To create the impression of gradual accumulation, she mixed different woods, door and molding styles, and cabinet finishes. Joining the locust latches are brass, glass, porcelain, and wood knobs, continuing the illusion that the various built-ins are actually separate pieces of furniture. A large wall unit that evokes a Victorian butler’s pantry uses clear maple for the box and door frames; drawers feature more decorative bird’s-eye maple. On either side of the cooktop, small cupboards mix cherry frames and bird’s-eye maple doors. Most of the other cabinets are painted poplar.
“I like to create visually distinct work areas,” Latson continues, often using a dark color for the cooking area to give the feeling of an old cast-iron range. “It adds presence and allows us to tap into our emotions about kitchens,” she remarks.

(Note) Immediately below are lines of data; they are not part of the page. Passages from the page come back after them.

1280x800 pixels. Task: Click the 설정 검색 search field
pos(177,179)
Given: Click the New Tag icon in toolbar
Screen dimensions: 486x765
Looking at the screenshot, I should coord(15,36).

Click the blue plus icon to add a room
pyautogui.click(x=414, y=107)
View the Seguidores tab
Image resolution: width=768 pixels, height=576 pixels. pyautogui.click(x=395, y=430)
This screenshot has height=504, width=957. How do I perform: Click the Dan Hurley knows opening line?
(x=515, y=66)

Here, cobalt-blue cabinets housing one oven and the cooktop play off the red refrigerator. Since the owners were unwilling to replace a relatively new refrigerator with a pricey built-in, Latson removed the doors and sent them to an auto-body shop for sandblasting and spray painting.
The bright blue and red suggested a primary color scheme, but instead of bold yellow, Latson specified paint the color of antique ivory for many of the cabinets and for the tall beaded-board wainscots; beaded board turns up again in clear maple as a backsplash. In turn, maple reappears as flooring, chosen both to match existing floors and for its durability.
Indeed, with a home-based career and two youngsters underfoot, Brickman has low maintenance in mind. Solid-surfacing countertops would have mystified our Victorian forebears, but they are a breeze to keep clean. “This kitchen draws from the past and leaps into the future,” says Latson, who used the space-age material in innovative ways. In front of the main sink, she imitated the look of an old English sink with an apron of white Corian that matches the counter. “It gives a feeling of substance to the sink,” she notes. And between the range hood and cooktop, a checkerboard of blue and white solid surfacing mimics a traditional tile design.